The type of the destination address to define in the access control policy. Valid values:

  • net: destination CIDR block
  • group: destination address book
  • domain: destination domain name
  • location: destination region
Direction String Yes in

The traffic direction to define in the access control policy. Valid values:

  • in: inbound traffic
  • out: outbound traffic
NewOrder String Yes -1

The priority of the access control policy. The priority value starts from 1. The smaller the priority number, the higher the priority.

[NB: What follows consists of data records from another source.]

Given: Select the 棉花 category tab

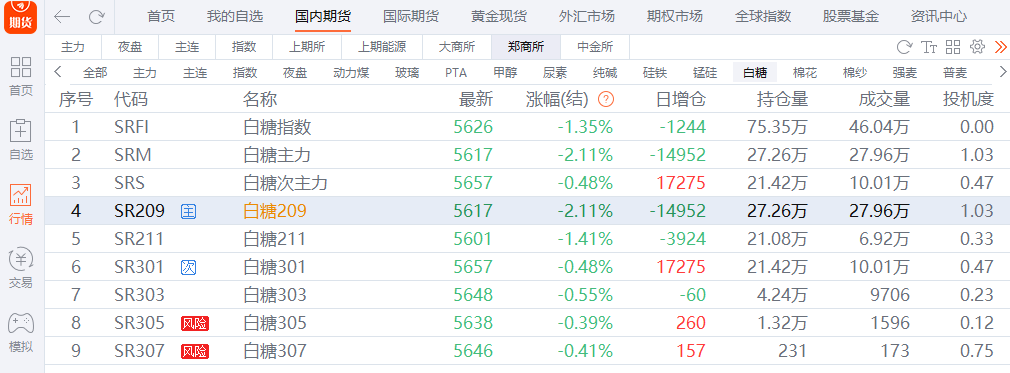Looking at the screenshot, I should click(x=805, y=73).
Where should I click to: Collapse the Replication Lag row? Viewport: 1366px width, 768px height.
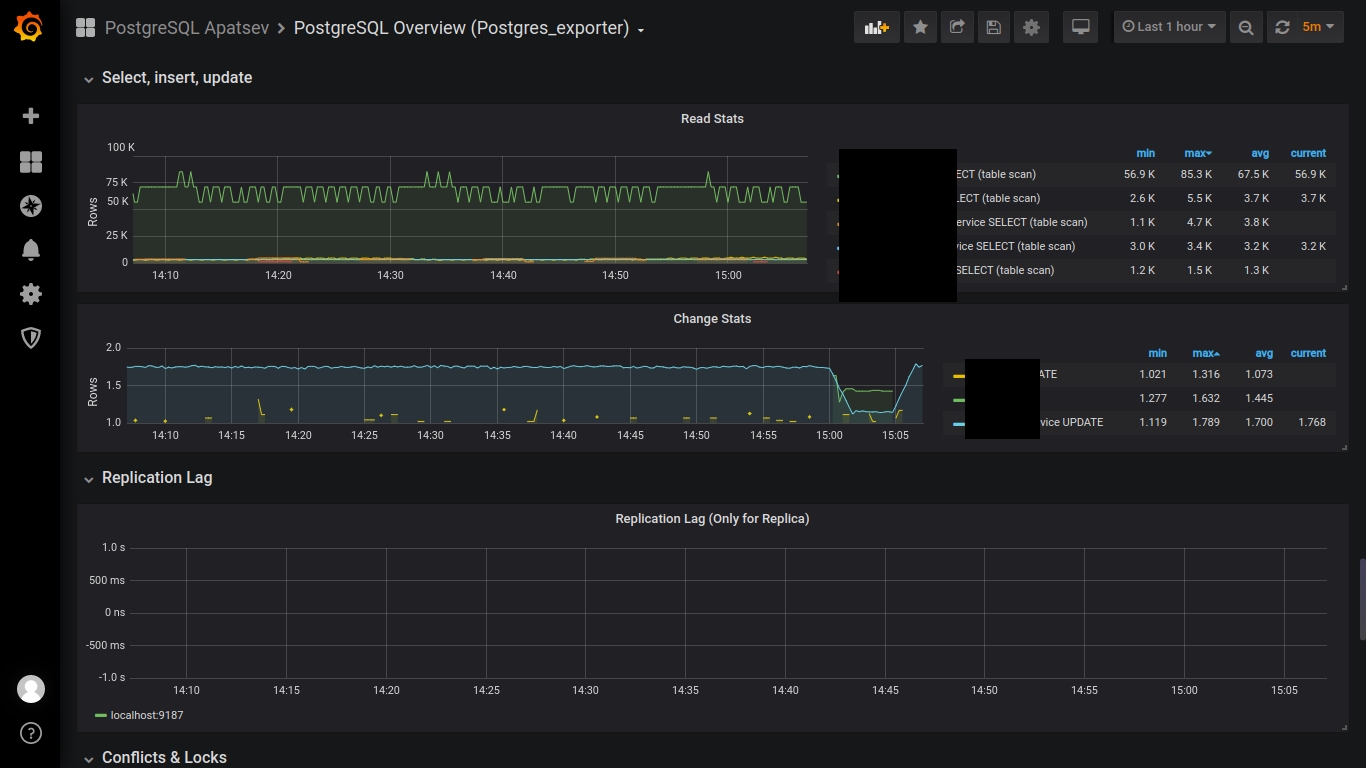(x=156, y=478)
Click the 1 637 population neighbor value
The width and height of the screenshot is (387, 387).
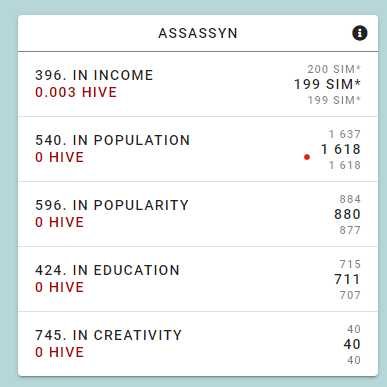click(x=345, y=134)
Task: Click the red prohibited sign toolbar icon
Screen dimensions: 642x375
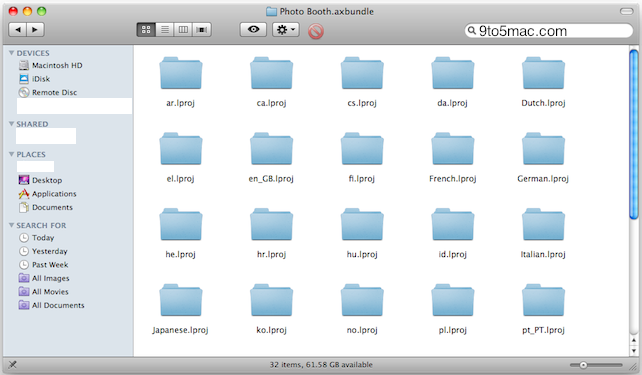Action: (316, 31)
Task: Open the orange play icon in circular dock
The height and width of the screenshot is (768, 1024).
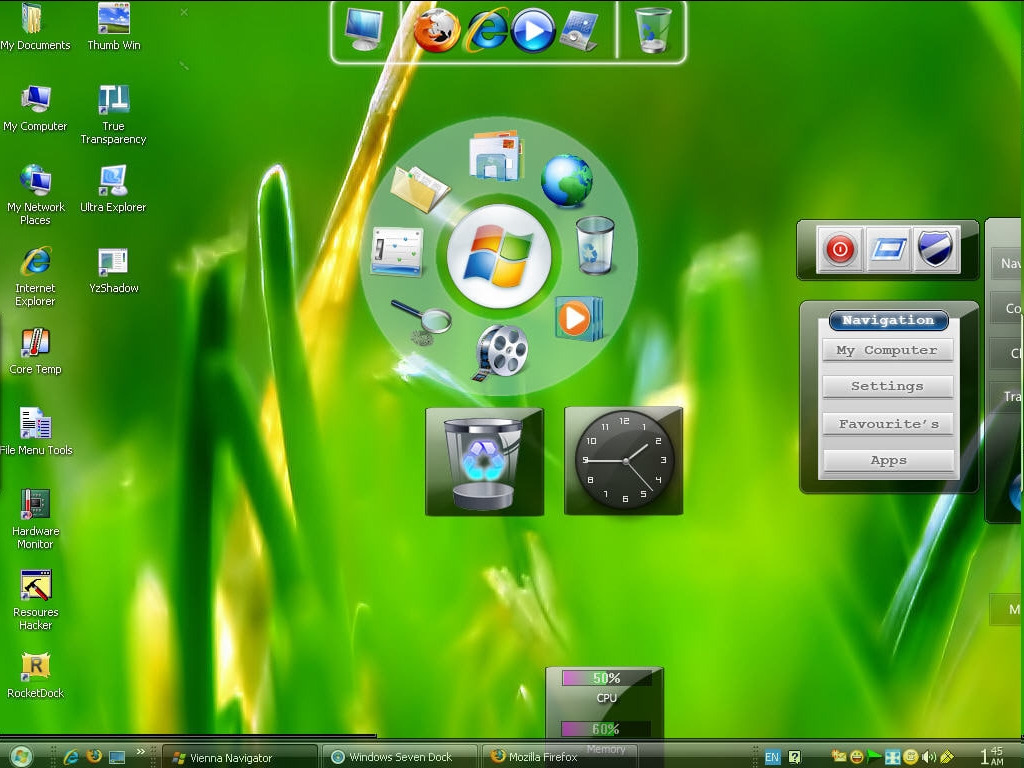Action: (577, 318)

Note The value of -1 indicates the lowest priority.
Proto String Yes TCP

The security protocol type to define in the access control policy. If you cannot determine the protocol type, you can set this parameter to ANY. Valid values:

  • ANY
  • TCP
  • UDP
  • ICMP
Source String Yes 1.2.3.0/24

The source address to define in the access control policy.

  • If the SourceType parameter is set to net, this parameter specifies the source CIDR block. Example: 1.2.3.0/24
  • If the SourceType parameter is set to group, this parameter specifies the name of the source address book. Example: db_group
  • If the SourceType parameter is set to location, this parameter specifies the source region. For more information about region codes, see the following section. Example: ["BJ11", "ZB"]
SourceType String Yes net

The source address type to define in the access control policy. Valid values:

  • net: source CIDR block
  • group: source address book
  • location: source region
DestPort String No 80

The destination port to define in the access control policy.

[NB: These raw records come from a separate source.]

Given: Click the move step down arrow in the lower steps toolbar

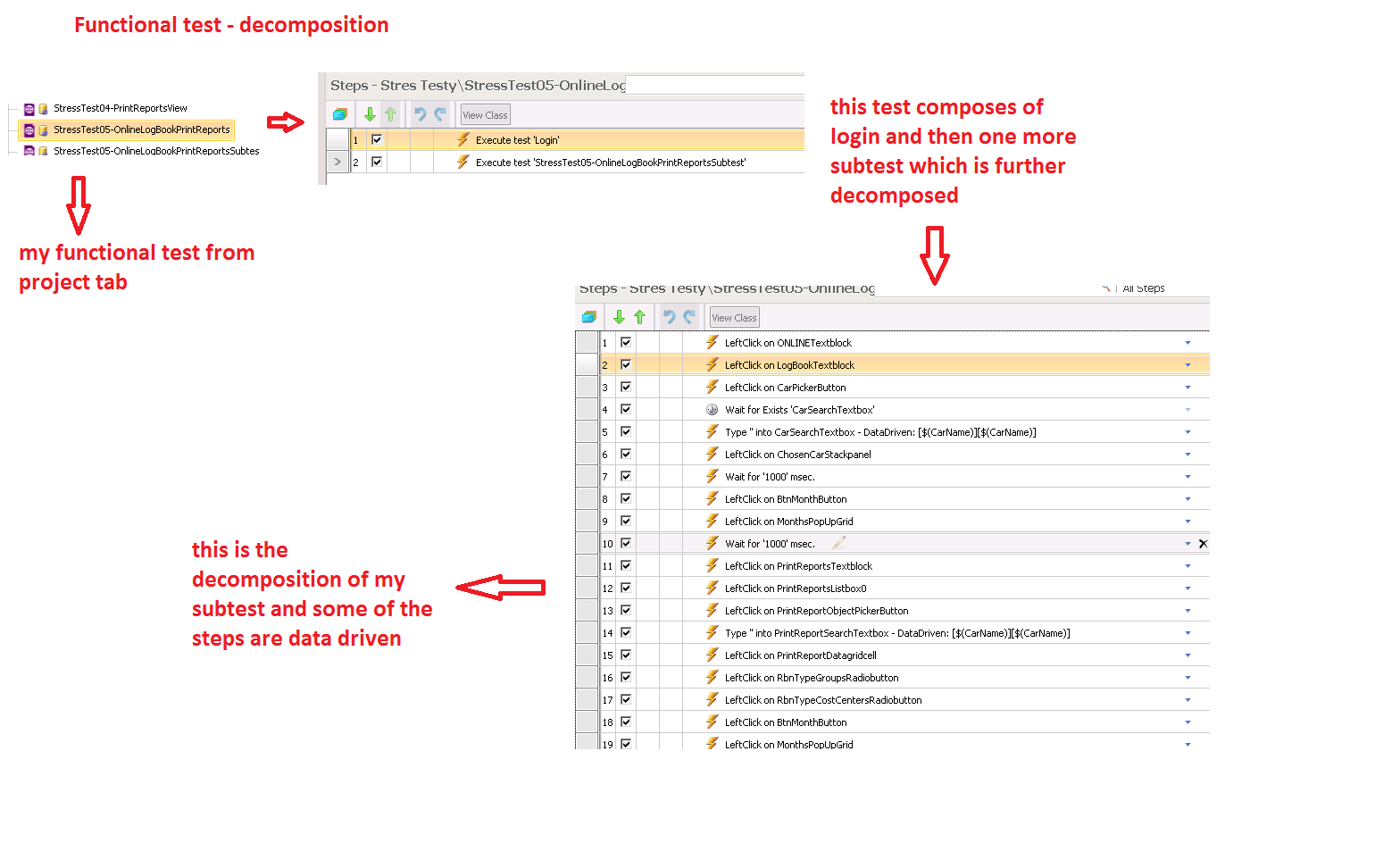Looking at the screenshot, I should point(619,317).
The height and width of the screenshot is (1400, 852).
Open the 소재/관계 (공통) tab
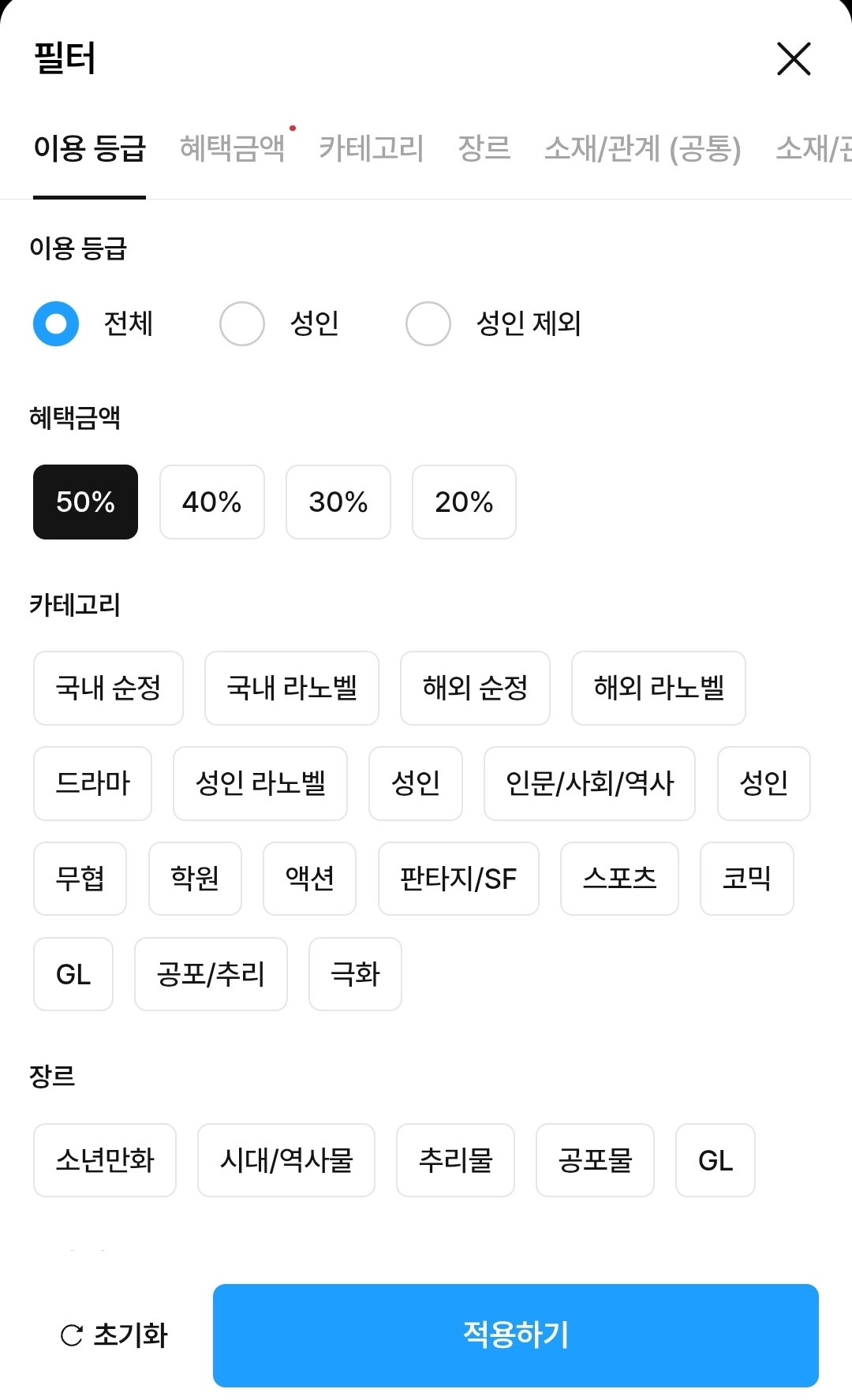[642, 148]

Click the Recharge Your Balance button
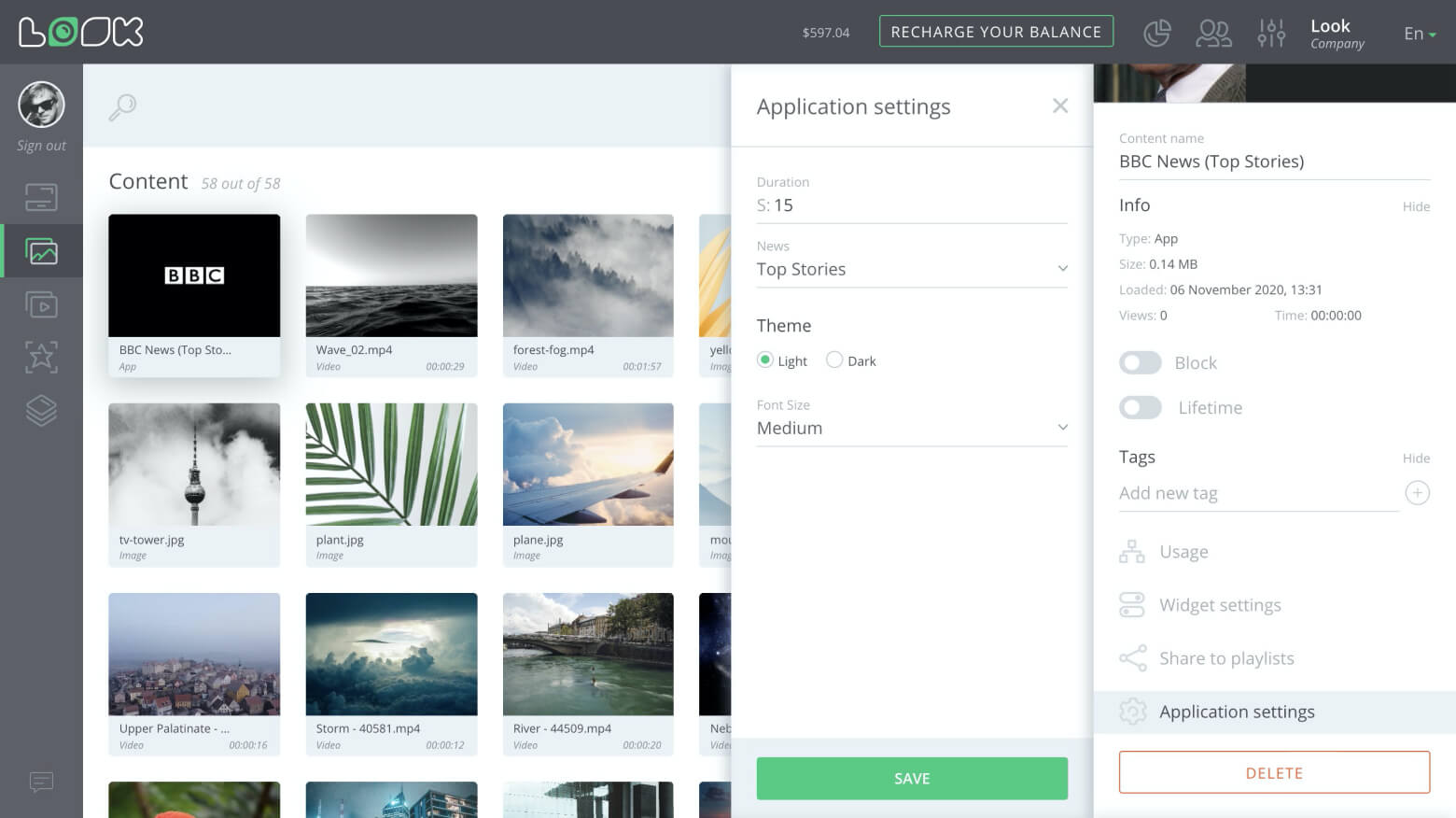coord(995,32)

Note If the DestPortType parameter is set to port, this parameter is required.
DestPortGroup String No my_port_group

The name of the destination port address book to define in the access control policy.

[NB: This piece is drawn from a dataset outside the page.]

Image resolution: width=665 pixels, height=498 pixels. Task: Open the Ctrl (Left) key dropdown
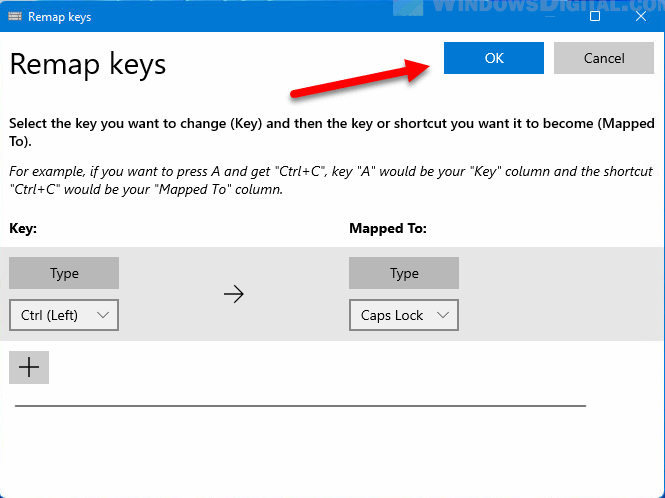(64, 315)
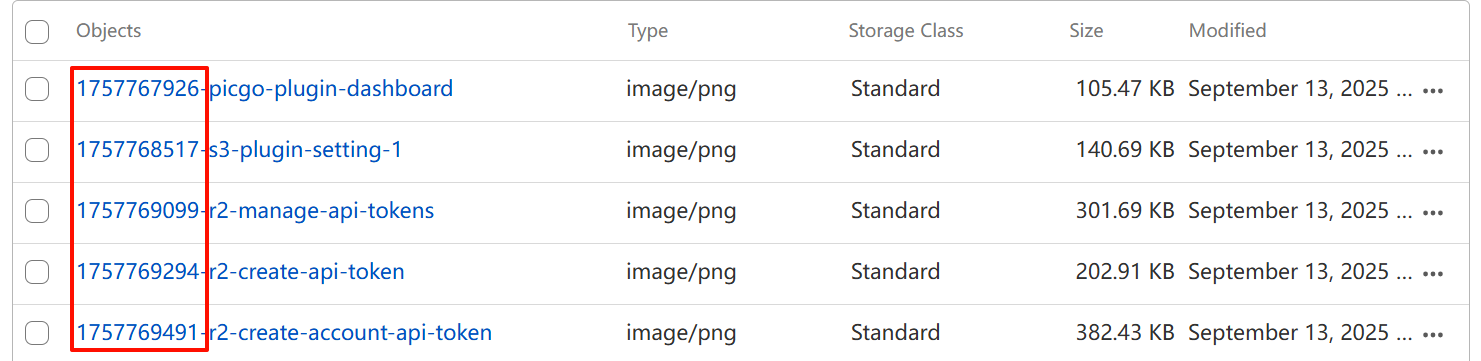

Note If the DestPortType parameter is set to group, this parameter is required.
DestPortType String No port

The type of the destination port to define in the access control policy. Valid values:

  • port: port
  • group: port address book
Lang String No zh

The language of the request and response. Valid values:

  • en: English
  • zh: Chinese
SourceIp String No 1.2.3.5

The source IP address of the request.

The region codes are as follows:

  • Mainland China: ZD
  • Beijing: BJ11
  • Tianjin: TJ12
  • Hebei Province: HB13
  • Shanxi Province: SX14
  • Liaoning Province: LN21
  • Jilin Province: JL22
  • Shanghai: SH31
  • Jiangsu Province: JS32
  • Zhejiang Province: ZJ33
  • Anhui Province: AH34
  • Fujian Province: FJ35
  • Jiangxi Province: JX36
  • Shandong Province: SD37
  • Henan Province: HN41
  • Hubei Province: HB42
  • Hunan Province: HN43
  • Guangdong Province: GD44
  • Hainan Province: HN46
  • Chongqing: CQ50
  • Sichuan Province: SC51
  • Guizhou Province: GZ52
  • Yunnan Province: YN53
  • Shaanxi Province: SX61
  • Gansu Province: GS62
  • Qinghai Province: QH63
  • Heilongjiang Province: HLJ23
  • Tibet Autonomous Region: XZ54
  • Guangxi Zhuang Autonomous Region: GX45
  • Inner Mongolia Autonomous Region: NMG15
  • Ningxia Hui Autonomous Region: NX64
  • Xinjiang Uygur Autonomous Region: XJ65
  • Taiwan Province: TW
  • Hong Kong SAR: HK
  • Macao SAR: MO
  • Outside China: ZB
  • Asia (except China): ZC
  • Europe: EU
  • Africa: AF
  • North America: NA
  • South America: LA
  • Oceania: OA
  • Antarctica: AQ

Response parameters

Parameter Type Example Description
AclUuid String 00281255-d220-4db1-8f4f-c4df221ad84c

The unique ID of the access control policy.

RequestId String CBF1E9B7-D6A0-4E9E-AD3E-2B47E6C2837D

The ID of the request.

Examples

Sample requests


http(s)://[Endpoint]/? Action=AddControlPolicy
&AclAction=accept
&ApplicationName=ANY
&Description=demo_rule_1
&Destination=1.2.3.4/24
&DestinationType=net
&Direction=in
&NewOrder=-1
&Proto=TCP
&Source=1.2.3.0/24
&SourceType=net
&<Common request parameters>

Sample success responses

XML format

<AddControlPolicy>
	  <RequestId>CBF1E9B7-D6A0-4E9E-AD3E-2B47E6C2837D</RequestId>
	  <AclUuid>00281255-d220-4db1-8f4f-c4df221ad84c</AclUuid>
</AddControlPolicy>

JSON format

{
	"RequestId":"CBF1E9B7-D6A0-4E9E-AD3E-2B47E6C2837D",
	"AclUuid":"00281255-d220-4db1-8f4f-c4df221ad84c"
}

Error codes

For a list of error codes, visit the API Error Center.